● To do
Write out every line of the items below as a JSON list of strings, one string per line, and leave out blank lines.

● Data excerpts
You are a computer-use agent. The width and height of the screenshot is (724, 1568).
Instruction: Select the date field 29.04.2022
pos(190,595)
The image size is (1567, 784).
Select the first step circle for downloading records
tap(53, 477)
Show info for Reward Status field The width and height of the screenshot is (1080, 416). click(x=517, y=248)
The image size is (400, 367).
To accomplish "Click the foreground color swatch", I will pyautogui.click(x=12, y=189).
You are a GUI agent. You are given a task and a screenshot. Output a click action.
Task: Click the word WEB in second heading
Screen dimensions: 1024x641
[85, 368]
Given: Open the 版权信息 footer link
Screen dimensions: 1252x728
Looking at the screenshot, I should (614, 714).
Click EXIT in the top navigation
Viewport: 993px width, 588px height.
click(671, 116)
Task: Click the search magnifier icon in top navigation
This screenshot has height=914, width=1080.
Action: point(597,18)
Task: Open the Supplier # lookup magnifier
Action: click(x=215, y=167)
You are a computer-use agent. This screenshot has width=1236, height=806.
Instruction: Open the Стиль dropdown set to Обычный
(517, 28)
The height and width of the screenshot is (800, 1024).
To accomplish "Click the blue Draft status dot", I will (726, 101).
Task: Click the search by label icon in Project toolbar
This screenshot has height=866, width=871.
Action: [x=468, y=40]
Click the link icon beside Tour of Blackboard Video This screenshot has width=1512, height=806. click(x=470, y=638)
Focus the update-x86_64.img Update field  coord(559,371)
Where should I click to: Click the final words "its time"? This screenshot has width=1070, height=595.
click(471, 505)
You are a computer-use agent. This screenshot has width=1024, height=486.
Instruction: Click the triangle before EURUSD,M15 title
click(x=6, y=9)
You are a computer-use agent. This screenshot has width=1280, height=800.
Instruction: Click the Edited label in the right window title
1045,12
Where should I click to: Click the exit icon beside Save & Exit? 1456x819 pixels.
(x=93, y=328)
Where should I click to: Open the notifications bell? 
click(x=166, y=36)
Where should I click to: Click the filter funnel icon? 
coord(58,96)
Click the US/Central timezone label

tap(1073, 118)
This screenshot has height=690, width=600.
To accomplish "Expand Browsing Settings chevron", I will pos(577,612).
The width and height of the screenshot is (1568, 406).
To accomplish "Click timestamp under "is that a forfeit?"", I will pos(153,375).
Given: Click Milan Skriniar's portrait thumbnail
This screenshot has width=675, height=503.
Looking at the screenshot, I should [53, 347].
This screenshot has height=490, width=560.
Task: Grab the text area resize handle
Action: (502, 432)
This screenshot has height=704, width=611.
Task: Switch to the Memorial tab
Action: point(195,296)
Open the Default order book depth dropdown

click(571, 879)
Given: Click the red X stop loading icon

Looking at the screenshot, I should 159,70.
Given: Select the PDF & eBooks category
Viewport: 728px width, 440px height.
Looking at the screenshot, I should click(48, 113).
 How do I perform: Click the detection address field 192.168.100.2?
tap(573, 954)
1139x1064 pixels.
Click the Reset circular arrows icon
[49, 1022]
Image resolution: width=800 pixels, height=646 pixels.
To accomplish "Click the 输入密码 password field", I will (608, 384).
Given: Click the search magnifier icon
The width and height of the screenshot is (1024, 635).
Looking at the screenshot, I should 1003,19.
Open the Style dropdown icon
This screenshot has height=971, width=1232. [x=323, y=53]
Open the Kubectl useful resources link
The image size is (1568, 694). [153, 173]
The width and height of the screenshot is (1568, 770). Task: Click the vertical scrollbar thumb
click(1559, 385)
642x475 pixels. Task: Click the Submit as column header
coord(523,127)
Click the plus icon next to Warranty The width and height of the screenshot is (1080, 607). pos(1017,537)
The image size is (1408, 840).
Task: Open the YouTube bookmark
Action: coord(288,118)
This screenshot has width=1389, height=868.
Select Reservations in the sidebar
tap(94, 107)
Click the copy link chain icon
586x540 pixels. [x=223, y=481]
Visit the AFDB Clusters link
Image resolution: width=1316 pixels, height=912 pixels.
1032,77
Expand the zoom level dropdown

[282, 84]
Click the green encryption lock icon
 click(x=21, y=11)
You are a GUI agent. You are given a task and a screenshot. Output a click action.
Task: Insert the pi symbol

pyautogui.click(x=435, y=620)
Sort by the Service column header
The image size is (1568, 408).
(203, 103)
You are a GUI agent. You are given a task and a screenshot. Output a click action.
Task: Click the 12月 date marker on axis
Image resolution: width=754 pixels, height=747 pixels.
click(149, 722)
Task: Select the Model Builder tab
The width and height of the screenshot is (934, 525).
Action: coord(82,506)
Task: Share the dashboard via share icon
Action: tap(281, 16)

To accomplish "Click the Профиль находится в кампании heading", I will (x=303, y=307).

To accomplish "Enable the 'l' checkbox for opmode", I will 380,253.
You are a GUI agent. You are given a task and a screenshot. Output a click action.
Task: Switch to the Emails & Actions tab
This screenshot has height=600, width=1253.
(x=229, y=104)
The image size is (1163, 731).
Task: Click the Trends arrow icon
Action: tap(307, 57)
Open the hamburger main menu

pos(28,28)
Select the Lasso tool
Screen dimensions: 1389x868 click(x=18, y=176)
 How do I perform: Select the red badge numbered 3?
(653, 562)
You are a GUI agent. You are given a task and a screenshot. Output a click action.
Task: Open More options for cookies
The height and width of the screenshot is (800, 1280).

● Answer to the exercise
[
  "You are a computer-use agent. The width and height of the screenshot is (724, 1568).",
  "Instruction: Select the date field 29.04.2022",
  "pos(190,595)",
  "The image size is (1567, 784).",
  "Select the first step circle for downloading records",
  "tap(53, 477)",
  "Show info for Reward Status field The width and height of the screenshot is (1080, 416). click(x=517, y=248)",
  "The image size is (400, 367).",
  "To accomplish \"Click the foreground color swatch\", I will pyautogui.click(x=12, y=189).",
  "You are a GUI agent. You are given a task and a screenshot. Output a click action.",
  "Task: Click the word WEB in second heading",
  "Screen dimensions: 1024x641",
  "[85, 368]",
  "Given: Open the 版权信息 footer link",
  "Screen dimensions: 1252x728",
  "Looking at the screenshot, I should (614, 714).",
  "Click EXIT in the top navigation",
  "Viewport: 993px width, 588px height.",
  "click(671, 116)",
  "Task: Click the search magnifier icon in top navigation",
  "This screenshot has height=914, width=1080.",
  "Action: point(597,18)",
  "Task: Open the Supplier # lookup magnifier",
  "Action: click(x=215, y=167)",
  "You are a computer-use agent. This screenshot has width=1236, height=806.",
  "Instruction: Open the Стиль dropdown set to Обычный",
  "(517, 28)",
  "The height and width of the screenshot is (800, 1024).",
  "To accomplish \"Click the blue Draft status dot\", I will (726, 101).",
  "Task: Click the search by label icon in Project toolbar",
  "This screenshot has height=866, width=871.",
  "Action: [x=468, y=40]",
  "Click the link icon beside Tour of Blackboard Video This screenshot has width=1512, height=806. click(x=470, y=638)",
  "Focus the update-x86_64.img Update field  coord(559,371)",
  "Where should I click to: Click the final words \"its time\"? This screenshot has width=1070, height=595.",
  "click(471, 505)",
  "You are a computer-use agent. This screenshot has width=1024, height=486.",
  "Instruction: Click the triangle before EURUSD,M15 title",
  "click(x=6, y=9)",
  "You are a computer-use agent. This screenshot has width=1280, height=800.",
  "Instruction: Click the Edited label in the right window title",
  "1045,12",
  "Where should I click to: Click the exit icon beside Save & Exit? 1456x819 pixels.",
  "(x=93, y=328)",
  "Where should I click to: Open the notifications bell? ",
  "click(x=166, y=36)",
  "Where should I click to: Click the filter funnel icon? ",
  "coord(58,96)",
  "Click the US/Central timezone label",
  "tap(1073, 118)",
  "This screenshot has height=690, width=600.",
  "To accomplish \"Expand Browsing Settings chevron\", I will pos(577,612).",
  "The width and height of the screenshot is (1568, 406).",
  "To accomplish \"Click timestamp under \"is that a forfeit?\"\", I will pos(153,375).",
  "Given: Click Milan Skriniar's portrait thumbnail",
  "This screenshot has width=675, height=503.",
  "Looking at the screenshot, I should [53, 347].",
  "This screenshot has height=490, width=560.",
  "Task: Grab the text area resize handle",
  "Action: (502, 432)",
  "This screenshot has height=704, width=611.",
  "Task: Switch to the Memorial tab",
  "Action: point(195,296)",
  "Open the Default order book depth dropdown",
  "click(571, 879)",
  "Given: Click the red X stop loading icon",
  "Looking at the screenshot, I should 159,70.",
  "Given: Select the PDF & eBooks category",
  "Viewport: 728px width, 440px height.",
  "Looking at the screenshot, I should click(48, 113).",
  " How do I perform: Click the detection address field 192.168.100.2?",
  "tap(573, 954)",
  "1139x1064 pixels.",
  "Click the Reset circular arrows icon",
  "[49, 1022]",
  "Image resolution: width=800 pixels, height=646 pixels.",
  "To accomplish \"Click the 输入密码 password field\", I will (608, 384).",
  "Given: Click the search magnifier icon",
  "The width and height of the screenshot is (1024, 635).",
  "Looking at the screenshot, I should 1003,19.",
  "Open the Style dropdown icon",
  "This screenshot has height=971, width=1232. [x=323, y=53]",
  "Open the Kubectl useful resources link",
  "The image size is (1568, 694). [153, 173]",
  "The width and height of the screenshot is (1568, 770). Task: Click the vertical scrollbar thumb",
  "click(1559, 385)",
  "642x475 pixels. Task: Click the Submit as column header",
  "coord(523,127)",
  "Click the plus icon next to Warranty The width and height of the screenshot is (1080, 607). pos(1017,537)",
  "The image size is (1408, 840).",
  "Task: Open the YouTube bookmark",
  "Action: coord(288,118)",
  "This screenshot has width=1389, height=868.",
  "Select Reservations in the sidebar",
  "tap(94, 107)",
  "Click the copy link chain icon",
  "586x540 pixels. [x=223, y=481]",
  "Visit the AFDB Clusters link",
  "Image resolution: width=1316 pixels, height=912 pixels.",
  "1032,77",
  "Expand the zoom level dropdown",
  "[282, 84]",
  "Click the green encryption lock icon",
  " click(x=21, y=11)",
  "You are a GUI agent. You are given a task and a screenshot. Output a click action.",
  "Task: Insert the pi symbol",
  "pyautogui.click(x=435, y=620)",
  "Sort by the Service column header",
  "The image size is (1568, 408).",
  "(203, 103)",
  "You are a GUI agent. You are given a task and a screenshot. Output a click action.",
  "Task: Click the 12月 date marker on axis",
  "Image resolution: width=754 pixels, height=747 pixels.",
  "click(149, 722)",
  "Task: Select the Model Builder tab",
  "The width and height of the screenshot is (934, 525).",
  "Action: coord(82,506)",
  "Task: Share the dashboard via share icon",
  "Action: tap(281, 16)",
  "To accomplish \"Click the Профиль находится в кампании heading\", I will (x=303, y=307).",
  "To accomplish \"Enable the 'l' checkbox for opmode\", I will 380,253.",
  "You are a GUI agent. You are given a task and a screenshot. Output a click action.",
  "Task: Switch to the Emails & Actions tab",
  "This screenshot has height=600, width=1253.",
  "(x=229, y=104)",
  "The image size is (1163, 731).",
  "Task: Click the Trends arrow icon",
  "Action: tap(307, 57)",
  "Open the hamburger main menu",
  "pos(28,28)",
  "Select the Lasso tool",
  "Screen dimensions: 1389x868 click(x=18, y=176)",
  " How do I perform: Select the red badge numbered 3?",
  "(653, 562)",
  "You are a GUI agent. You are given a task and a screenshot. Output a click action.",
  "Task: Open More options for cookies",
  "The height and width of the screenshot is (800, 1280)."
]